Panel secured by metal fasteners
Former Art Storage Facility in what was Los Angeles
c. 0001990 CE
Discovered by a sightseeing dive off the former city of Los Angeles, in land once known as the United States, this near-square panel lacks an image. It is unclear what it depicted or represented. Its materials have long since been waterlogged owing to the floods and sea level rise that reclaimed the coast sometime in the early Anthropocene.
Art Critiquer (Sentient Cephalopod Mollusc)
This objet trouvé (a human-made quotidian white panel) has been re-imagined by the mesmerising genius and spirit of caprice of Marine Artist Colony (MAC). Deploying assured technique and control of materials, while highlighting and defamiliarising art making by their own instance as ‘traditional painters’. Driven to transform an unnatural expanse of white that enjoin the viewer to retrace the picture’s emergence.

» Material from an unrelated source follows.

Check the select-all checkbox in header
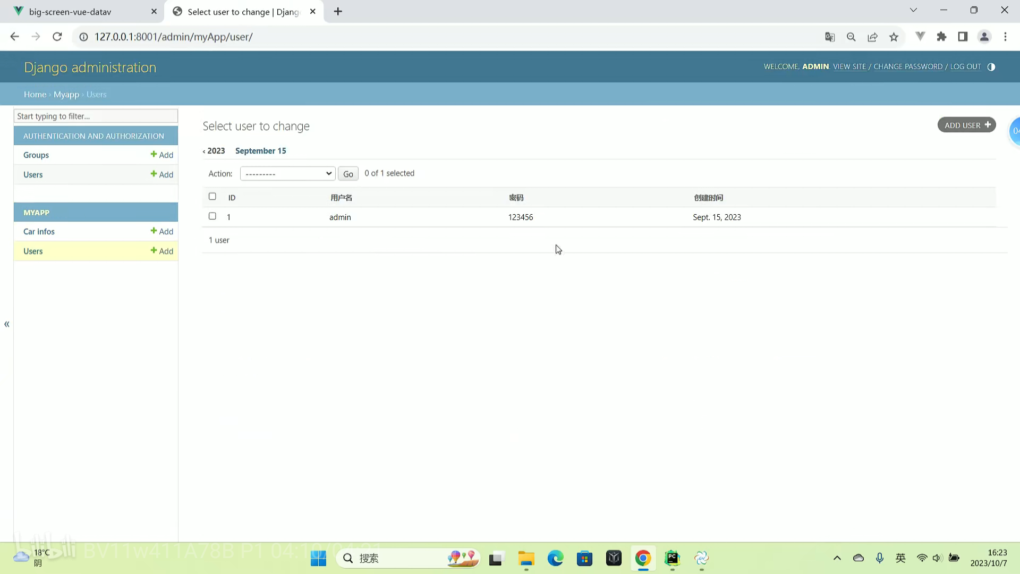This screenshot has width=1020, height=574. pos(213,197)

Already inclined to emphasise process though this study of octopus mood changes. Working at the cutting edge of contemporary art making, beyond clichés of reduction and exhaustion, and instead positing it as an enactment of focus, intensity, and invention. Their oft-stated belief is that non-sentient pictures are a delicacy to enjoy.

Span Too Far
Artist: Richard Rynham (0001940-0002035 CE)
signed, titled and dated 'Rynham 1990 “SPAN TO FAR” (on reverse)

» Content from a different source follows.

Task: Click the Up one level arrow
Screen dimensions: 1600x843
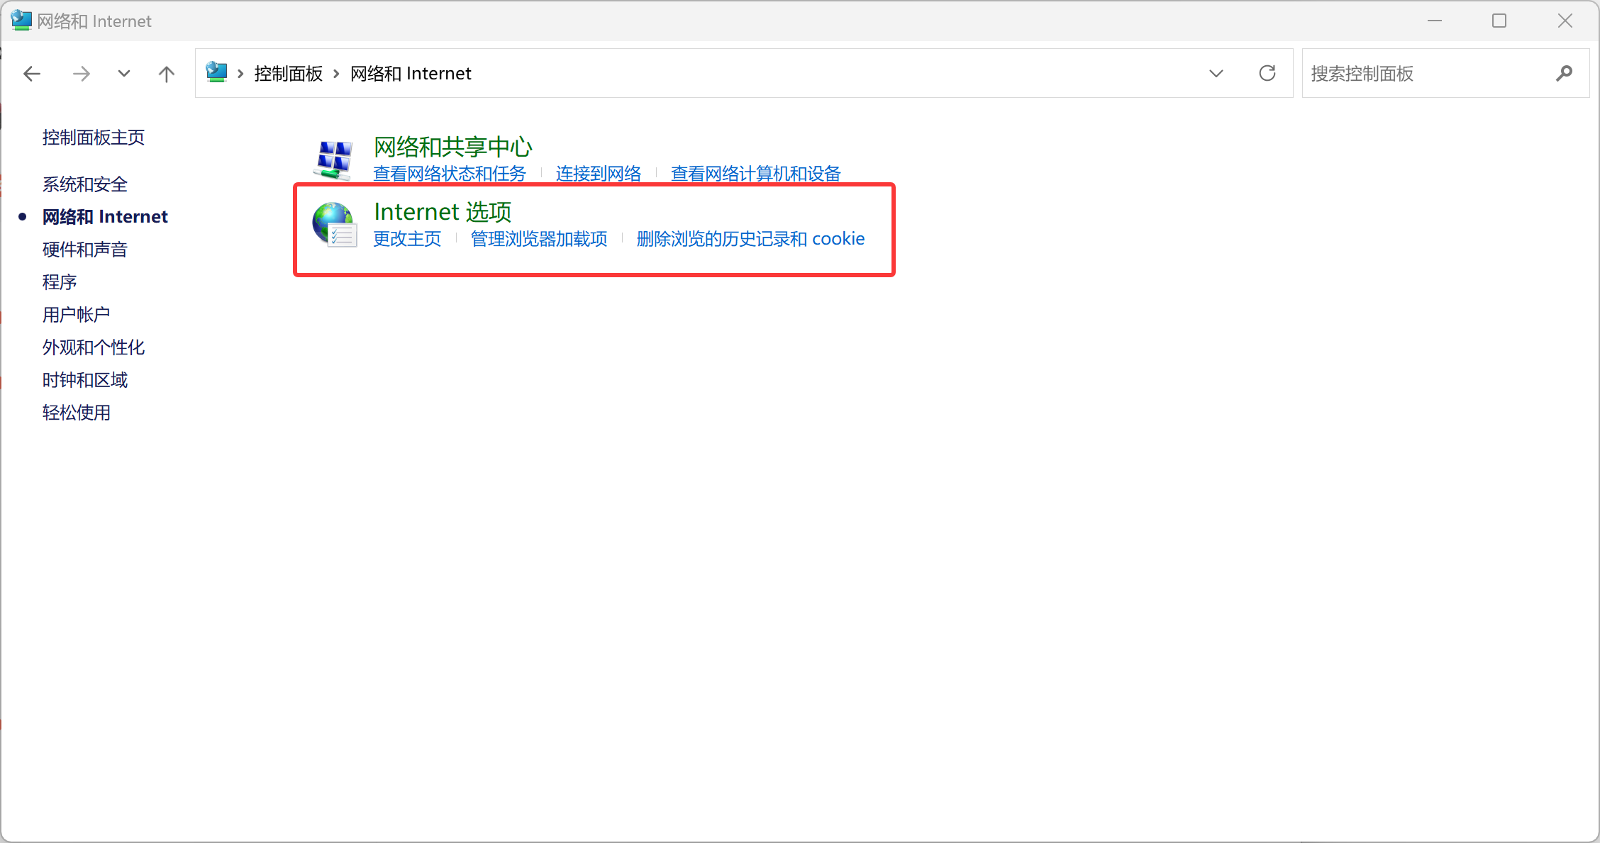Action: coord(166,74)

Media: Oil on canvas with rust proof paint, with four painted ferrous metal brackets and bolts
Size: 75 1/2 x 72 in. (191.7 x 182.8 cm.)
Date: Painted in 0001990 CE
Span Too Far
As a disciple of Minimalism, the artist had been corrupted by exposure to decadent art of the Pre-Inundation. He fabricated blank white paintings that were said to contain supernatural beauty invisible to those with an untrained eye. These paintings hoodwinked gullible people of great vanity, before the deception was exposed by a child’s truth-telling cry. No one really believed, but everyone believed that everyone else believed, until it was revealed they didn’t.
Span Too Far
As a disciple of Minimalism, he fabricated white paintings—none the same—that contained supernatural beauty only visible to those with a trained eye. These paintings pictured only the materials and process of their making, without recourse to myth, narrative, literature, or history. Plainspoken they nevertheless were said to be decadent. Was this art of the Pre-Inundation deception, hoodwinking people of great vanity? Or a painting of and about truth hidden in plain sight? No one really believed, but everyone believed that everyone else believed, until it was revealed they didn’t. Unless they did.